There's a better way though; using RAII classes to avoid the need to use exception handling.

Guards

If you plan to use exceptions in your code, you must always try to write your code in an exception safe manner. Let's see some of the problems that can occur:

Consider the following code:

void g()
{ 
    throw std::exception();
}
 
void f()
{
    int* pI = new int(2);

    *pI = 3;
    g();
    // Oops, if an exception is thrown, pI is never deleted
    // and we have a memory leak
    delete pI;
}
 
int main()
{
    try
    {
        f();
    } 
    catch(...) 
    { }

    return 0;
}

Can you see the problem in this code? When an exception is thrown, we will never run the line that deletes pI!

What's the solution to this? Earlier we saw a solution based on f() ability to catch and re-throw. But there is a neater solution using the 'stack unwinding' mechanism. But 'stack unwinding' only applies to destructors for objects, so how can we use it?

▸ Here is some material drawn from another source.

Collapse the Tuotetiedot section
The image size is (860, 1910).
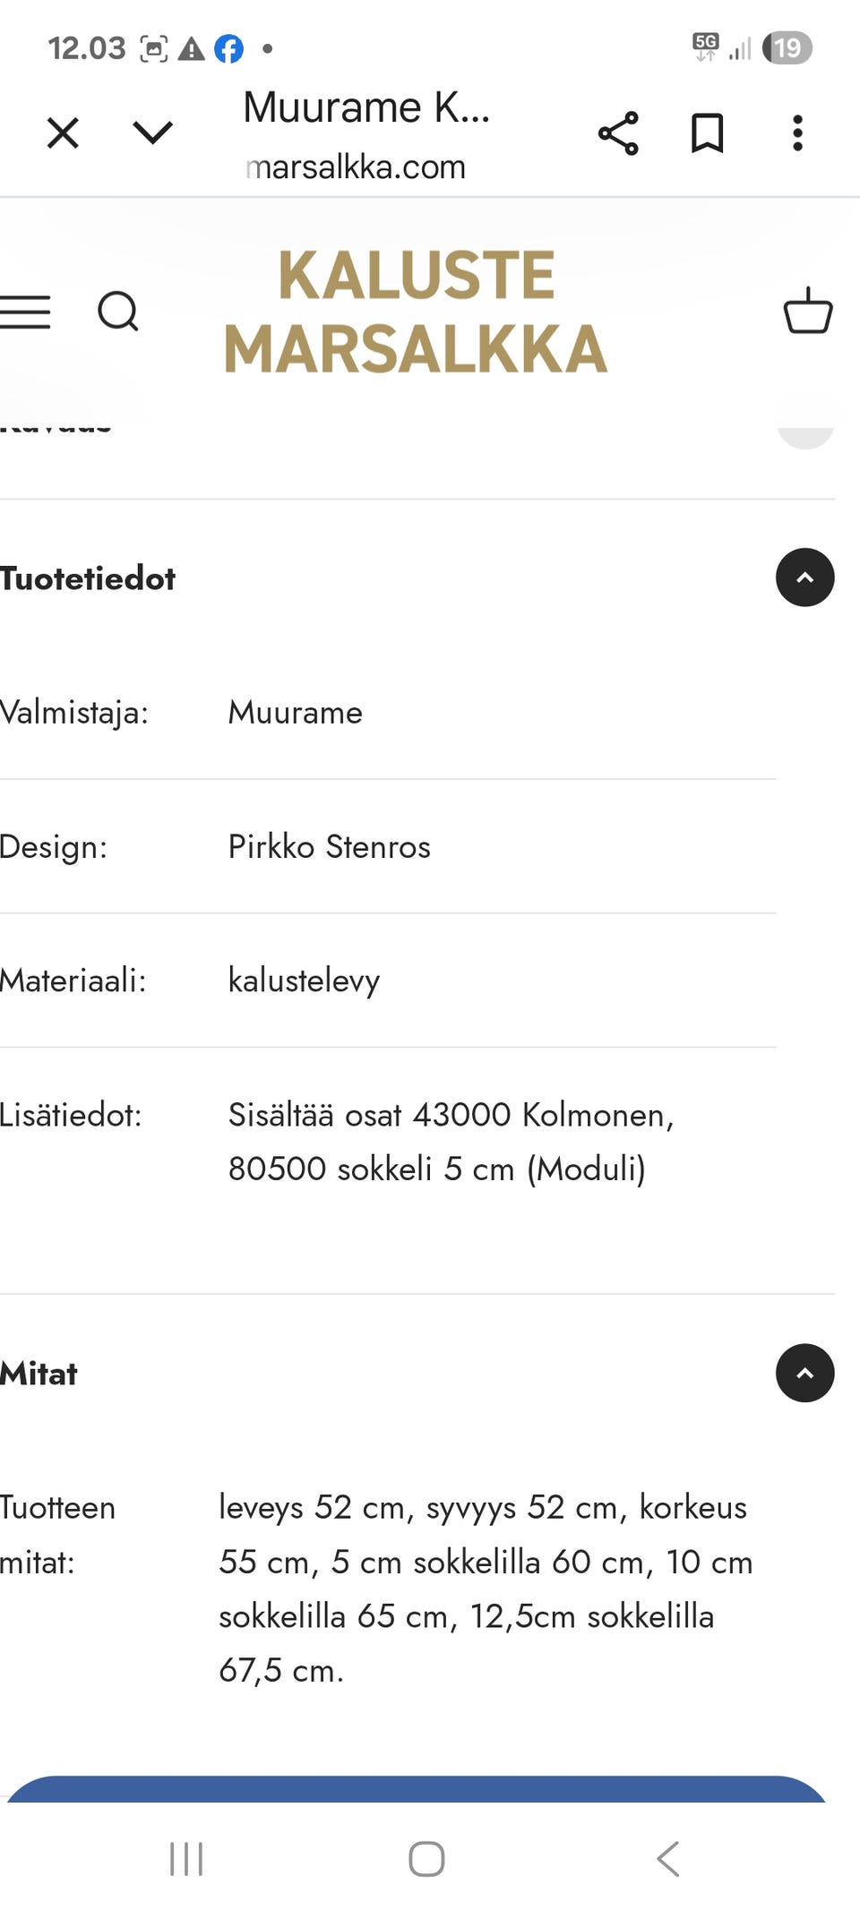pos(804,578)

We can write a simple wrapper class:

 // Note: This type of class is best implemented using templates, discussed in the next chapter.
 class IntDeleter {
 public:
    IntDeleter(int* piValue)
    {
        m_piValue = piValue;
    }
    
    ~IntDeleter() 
    {
        delete m_piValue;
    }
  
    // operator *, enables us to dereference the object and use it
    // like a regular pointer.
    int&  operator *() 
    {
        return *m_piValue;
    }

 private:
     int* m_piValue;
 };

The new version of f():

 void f()
 {
   IntDeleter pI(new int(2));

   *pI = 3;
   g();
   // No need to delete pI, this will be done in destruction.
   // This code is also exception safe.
 }

The pattern presented here is called a guard. A guard is very useful in other cases, and it can also help us make our code more exception safe. The guard pattern is similar to a finally block in other languages.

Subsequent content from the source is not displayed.